Many, however, end up doing just that. When Ramona Gardens celebrated its 50th anniversary in June, officials found residents who had been renting for as long as 40 years. On doorsteps, chatting with neighbors or watering their small, well-tended gardens, are families with 15, 20 and 25 years in the project.

“It’s too hard to live here,” said Norma Nunez, 26, who grew up in Ramona Gardens, moved out of her parents’ apartment and is now raising a third generation in a unit of her own. “But I think we get used to it.”

Indeed, for many of the project’s families--97% of whom are Latino--living in Ramona Gardens means making the best of a bad situation. Children ride bicycles through the courtyards awash in the colors of laundry drying in the breeze.
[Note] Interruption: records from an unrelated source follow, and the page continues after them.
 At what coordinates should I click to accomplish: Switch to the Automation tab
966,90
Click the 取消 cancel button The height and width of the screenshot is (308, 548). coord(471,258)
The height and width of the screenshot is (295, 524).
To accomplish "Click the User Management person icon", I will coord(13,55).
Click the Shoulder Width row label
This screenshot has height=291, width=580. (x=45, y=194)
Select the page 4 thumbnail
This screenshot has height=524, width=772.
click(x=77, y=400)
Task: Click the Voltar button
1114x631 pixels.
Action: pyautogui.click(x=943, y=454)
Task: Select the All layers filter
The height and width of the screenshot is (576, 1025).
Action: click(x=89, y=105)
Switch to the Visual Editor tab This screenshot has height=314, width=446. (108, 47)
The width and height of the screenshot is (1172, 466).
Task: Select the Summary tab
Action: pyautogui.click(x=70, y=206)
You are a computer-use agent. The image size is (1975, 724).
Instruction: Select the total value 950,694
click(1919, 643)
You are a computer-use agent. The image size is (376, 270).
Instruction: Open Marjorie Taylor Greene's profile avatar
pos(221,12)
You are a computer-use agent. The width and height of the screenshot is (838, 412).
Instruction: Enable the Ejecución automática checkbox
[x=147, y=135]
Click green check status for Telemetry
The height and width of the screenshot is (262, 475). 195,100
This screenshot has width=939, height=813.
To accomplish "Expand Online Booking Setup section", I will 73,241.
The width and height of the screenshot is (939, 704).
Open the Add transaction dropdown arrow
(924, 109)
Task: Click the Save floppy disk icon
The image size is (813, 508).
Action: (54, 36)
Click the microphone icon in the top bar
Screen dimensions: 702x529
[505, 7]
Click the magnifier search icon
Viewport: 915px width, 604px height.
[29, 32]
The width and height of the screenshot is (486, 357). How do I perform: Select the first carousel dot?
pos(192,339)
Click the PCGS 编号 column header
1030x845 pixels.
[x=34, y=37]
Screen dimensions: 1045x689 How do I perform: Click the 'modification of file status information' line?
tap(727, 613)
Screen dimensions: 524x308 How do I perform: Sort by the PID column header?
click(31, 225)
A garden hose wrapped around a metal post serves as a makeshift swing.

A hand-lettered sign on the door of the Ramona Gardens Recreation Center advertises a $12.95 trip to Knott’s Berry Farm for children over 12. Men sell watermelons and bananas from produce crates on the sidewalk.

“All people do is hear about the bad,” Vargas said. “Life does goes on.”

On Monday, however, the signs of life were anything but ordinary. Along Lancaster Avenue, friends of Jimenez set up a table on the sidewalk to collect donations for his family. The amounts were written on a ledger next to a candy jar; $5 was the largest, 15 cents the smallest. One person left a sack with several bags of macaroni.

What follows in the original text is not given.